What is the current coal price versus their assumptions in the model?

Given the statement talks firmly about rewarding shareholders after their interminable wait I would be inclined to believe that, given we know the operating environment has improved markedly. The only uncertainty is whether tariffs will hold up. Even if they don’t you have to assume there will be a lag before they are revised downward.

BTW I don’t think tariffs have come down in the past.

the original goldbug
22/6/2023
07:23
Florence, in case you still read the thread, the Cenkos report did say that if coal prices continued to fall below their assumed $55, their FY24 forecast effectively was worthless and that PLF and margins would be completely different. It’s also odd that the Cenkos report took no account of the Government’s recent extension requiring gencos such as OPG to maximise PLF until September. I’ll probably email the Cenkos analyst and see if this was an oversight. Finally, the company will be very liquid now and have large cash reserves, and its book value is over 40p per share. Quite a lot of that is in liquid assets. So there is tremendous upside potential once the coal price falls further, as is likely at some point.
tim000
21/6/2023
22:32
I’ve sold out today. My theory that they had steered through the choppiest of waters and are now enjoying extremely favourable trading conditions for FY24 was not reflected in the Cenkos report. Maybe my theory was correct and Cenkos are wrong. However, given Cenkos’ superior access to management, I’m not willing to bet on it. I was already concerned on reading the update from OPG that they weren’t really banging the drum on current trading. The Cenkos report does not allay those concerns.

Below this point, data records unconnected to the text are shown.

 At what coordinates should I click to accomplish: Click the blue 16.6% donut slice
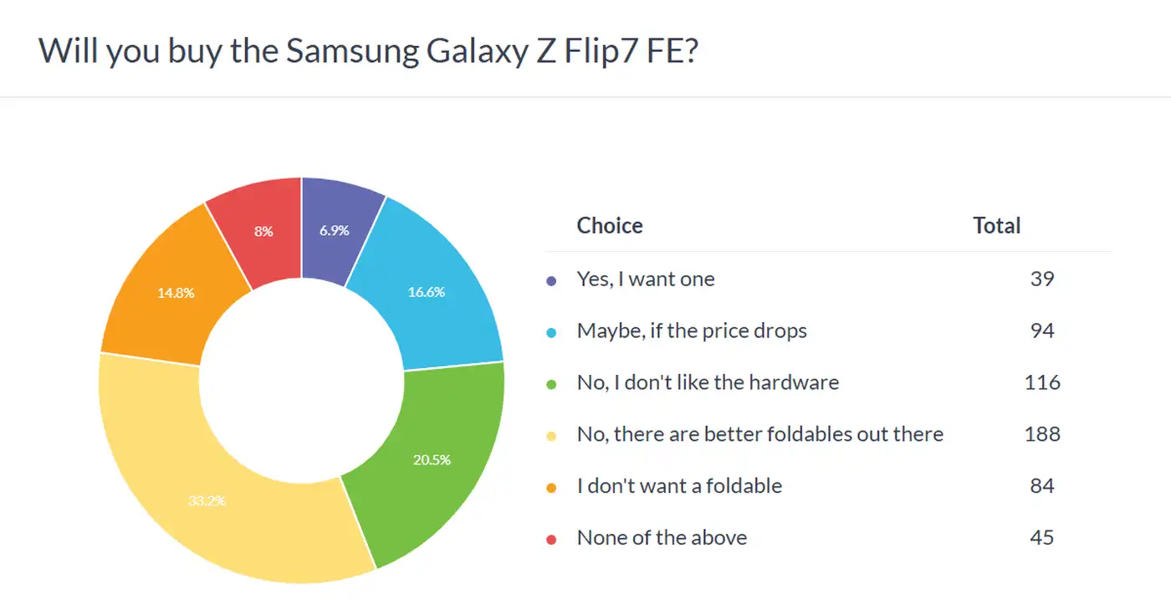pos(427,292)

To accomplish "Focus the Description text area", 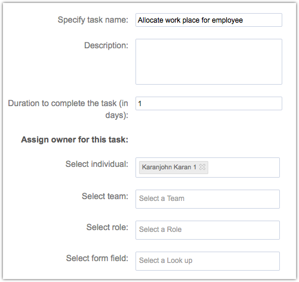I will pos(209,61).
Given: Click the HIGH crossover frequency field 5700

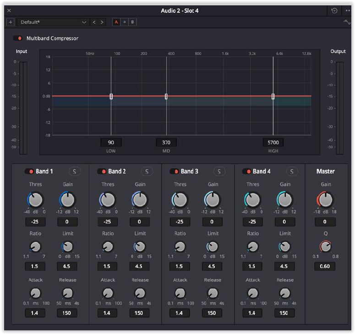Looking at the screenshot, I should (273, 142).
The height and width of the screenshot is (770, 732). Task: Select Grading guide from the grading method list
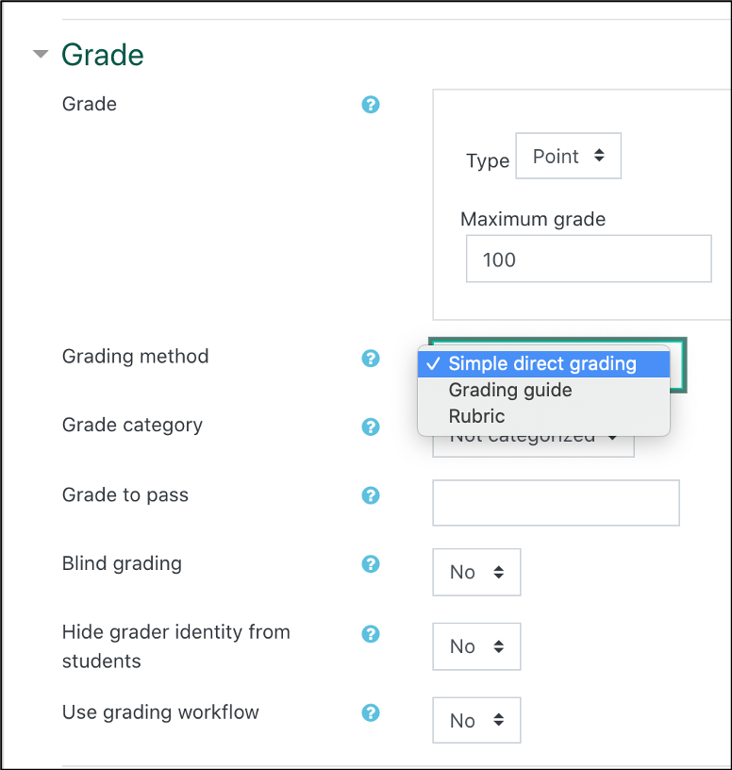[x=509, y=390]
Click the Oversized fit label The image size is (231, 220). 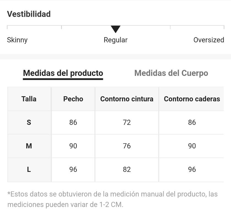tap(209, 40)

Good luck to all holders. Assuming Cenkos have the cash flow projections correct regarding receivables incoming for the current period, then at least there is a long runway for the company to get back to profitability without debt or dilution.

florence141414
21/6/2023
06:22
I’ve removed references to FY2021 coal prices because the Annual Report shows they were lower than I had thought. Still, coal prices are trending down and should have further to fall given excess supply.